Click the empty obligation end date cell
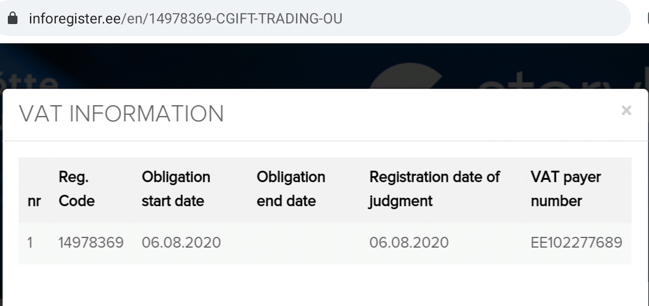The width and height of the screenshot is (649, 306). coord(304,243)
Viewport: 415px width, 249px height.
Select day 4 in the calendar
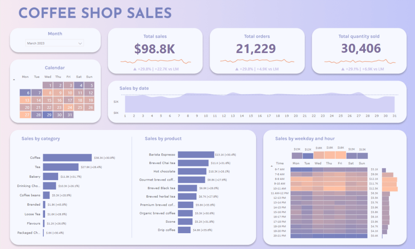(x=80, y=85)
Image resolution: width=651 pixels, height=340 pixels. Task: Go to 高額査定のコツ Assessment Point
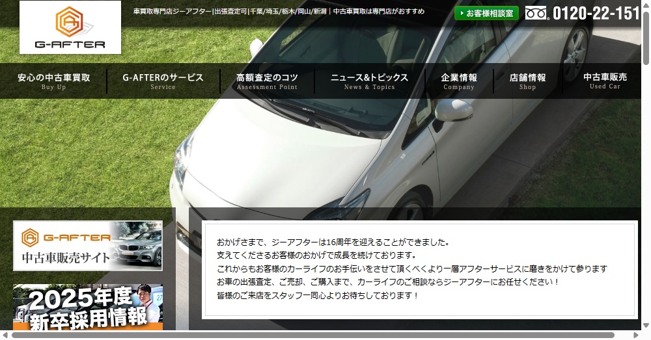click(267, 81)
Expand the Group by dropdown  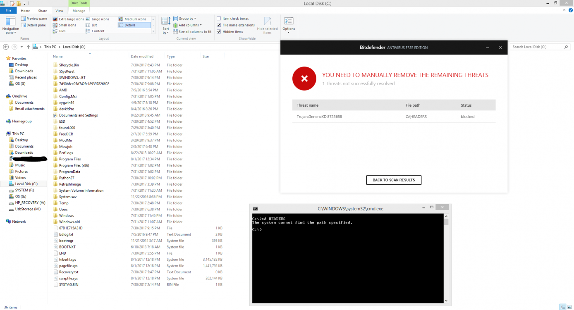pos(187,19)
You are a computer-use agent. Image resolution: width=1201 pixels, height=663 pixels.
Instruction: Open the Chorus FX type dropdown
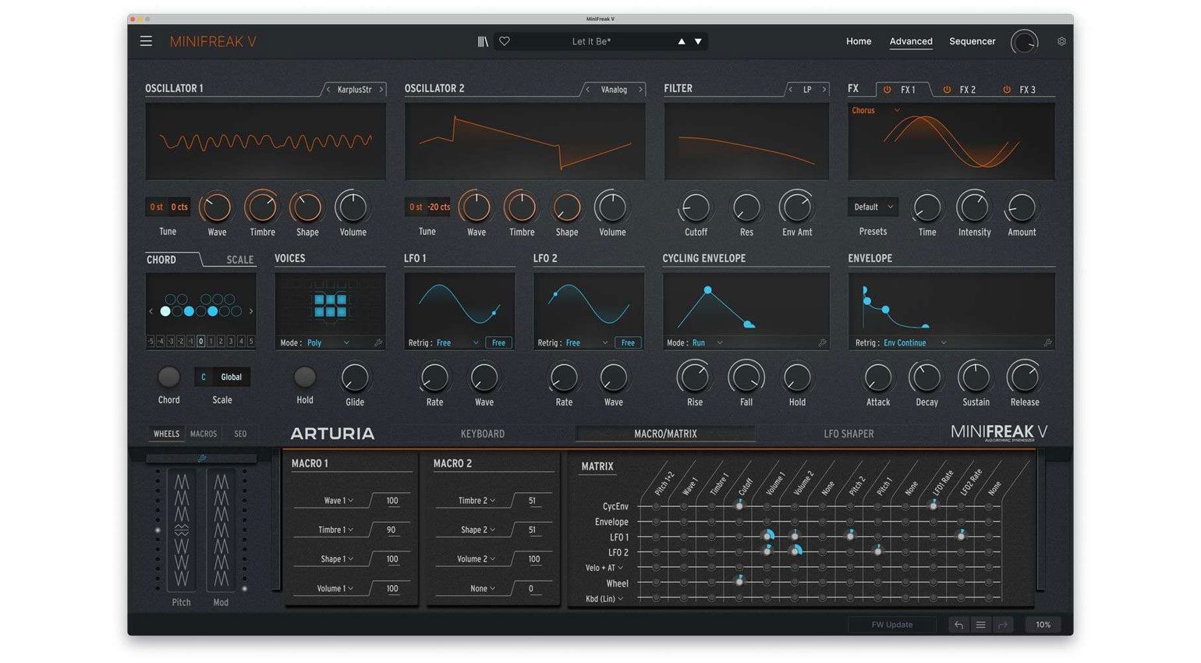pyautogui.click(x=875, y=111)
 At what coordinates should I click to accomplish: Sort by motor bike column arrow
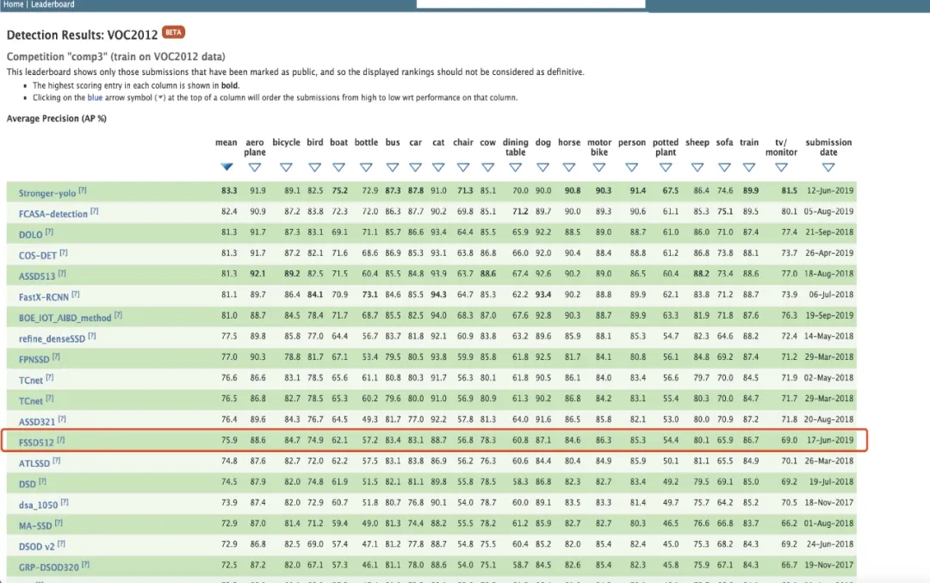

◆ ◆ ◆ ◆ ◆ ◆ ◆

(ACTIVITY): Only the lines from the one containing "Instruction: Open the Chorus FX type dropdown" through the final line of the material should appear in the answer, copied exactly and without any picture.

(WRITTEN ANSWER):
Instruction: Open the Chorus FX type dropdown
pyautogui.click(x=875, y=111)
 At what coordinates should I click to accomplish: Sort by motor bike column arrow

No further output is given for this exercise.